======== TRECHO ========
A ética como um relacionamento entre humanos ganha sentido no Rosto
alheio. É na moralidade da lei proferida pelo Outro que a relação da face-a-
face se sustenta. O Outro faz frente com o Eu e lhe afirma: 'Tu não
matarás', ou seja, tu não podes mais crer que podes tudo. Assim, a epifania
do Rosto é simultaneamente uma só realidade: epifania – palavra-
interdição. O Rosto ao se exprimir, impõe-se, sendo ao mesmo tempo clamor e
exigência, apelando para o Eu se sensibilizar diante da miséria e da sua
nudez do Outro (SUSIN, 1984, p. 217).
Pode-se pensar que o Outro exerce uma forma de ditadura sobre o Eu
mas, na realidade, o que acontece é um relacionamento original que promove
a liberdade. O ser que impõe suscita a bondade, a responsabilidade e ensina
a usufruir das livres decisões que o Eu possui, não deixando que caiam numa
libertinagem. O Outro provoca a revisão, ou seja, faz aprender a ser humano
com a sua voz (1984, p. 260).
======== DADOS FORNECIDOS ========
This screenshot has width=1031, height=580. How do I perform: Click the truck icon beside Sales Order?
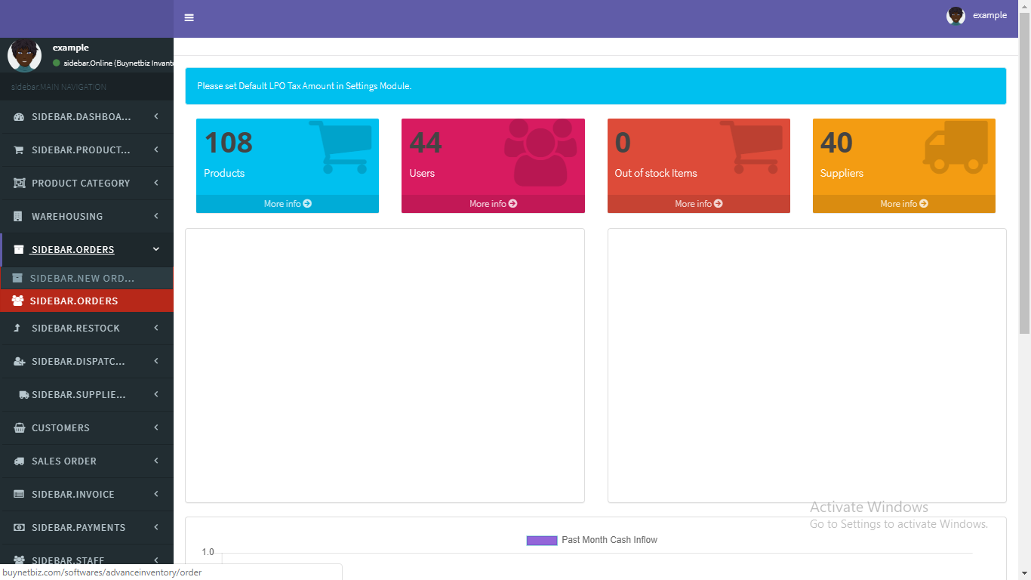[x=19, y=461]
========
**EXERCÍCIOS PROPOSTOS**:
a. Verifique se cada afirmação, (i) a (iii), está de acordo com o trecho sobre o Rosto do Outro. Responda com sim ou não e cite literalmente as palavras do trecho que decidem a questão.
(i) O Outro dirige ao Eu a afirmação "Tu não matarás".
(ii) O trecho conclui que o Outro exerce, de fato, uma ditadura sobre o Eu.
(iii) O ser que impõe permite que as decisões livres do Eu caiam numa libertinagem.
b. Com base no trecho sobre o Rosto do Outro, responda a cada pergunta:
(i) Em que se sustenta a relação da face-a-face?
(ii) O que o Rosto é ao mesmo tempo quando se exprime?
(iii) Por meio de que o Outro faz aprender a ser humano?
c. Prossiga a redação do trecho sobre o Rosto do Outro a partir do ponto em que ele termina.
A listagem não tem qualquer papel nesta etapa.

**RESPOSTAS ESPERADAS**:
a.
(i) Sim: "O Outro faz frente com o Eu e lhe afirma: 'Tu não matarás'".
(ii) Não: "na realidade, o que acontece é um relacionamento original que promove a liberdade".
(iii) Não: "não deixando que caiam numa libertinagem".

b.
(i) Na moralidade da lei proferida pelo Outro.
(ii) Clamor e exigência.
(iii) Por meio da sua voz.

c.
Está-se diante de alguém que se expressa e que potencializa em si a
urgência ética da consciência moral. A presença do Outro proporciona um
constante questionar do Eu, exigente de resposta, a partir de uma revisão
que inaugura o racional vindo de fora, dessa exterioridade Absoluta, que
apela e manda. O Outro, ao se pronunciar, anuncia a sua presença. Esse
encontro, por se ancorar na linguagem, é a inauguração do discurso.
É o lugar do encontro, o local do discurso ético, que promove uma
significação original, ou seja, o significante que emite o sinal da sua
palavra faz do significado a sua própria presença única. Contudo, aqui
reside a ousadia do Rosto do Outro, por mostrar um significado que não vem
em função da consciência, mas vem anterior a ela, incitando a sua dinâmica
pela presença.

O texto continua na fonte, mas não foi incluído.